### Instructions to follow
Among the entries that follow, the required portion opens with the line containing "Quên mật khẩu? (617, 409)" and closes with the line containing "Datenschutzerklärung (188, 637)". Give that portion again exactly, and nothing else.

### Provided records
--- --- ---
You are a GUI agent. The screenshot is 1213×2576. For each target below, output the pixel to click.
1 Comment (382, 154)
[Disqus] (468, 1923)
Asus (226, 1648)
--- --- ---
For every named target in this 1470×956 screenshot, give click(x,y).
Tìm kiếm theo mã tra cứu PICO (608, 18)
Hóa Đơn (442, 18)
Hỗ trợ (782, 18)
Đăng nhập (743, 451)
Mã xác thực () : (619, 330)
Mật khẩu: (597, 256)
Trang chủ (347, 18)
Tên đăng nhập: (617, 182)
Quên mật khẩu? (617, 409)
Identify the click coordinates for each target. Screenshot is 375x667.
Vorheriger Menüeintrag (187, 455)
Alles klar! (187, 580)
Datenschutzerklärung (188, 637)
--- --- ---
### Worked solution
Quên mật khẩu? (617, 409)
Identify the click coordinates for each target. Screenshot is 375x667.
Vorheriger Menüeintrag (187, 455)
Alles klar! (187, 580)
Datenschutzerklärung (188, 637)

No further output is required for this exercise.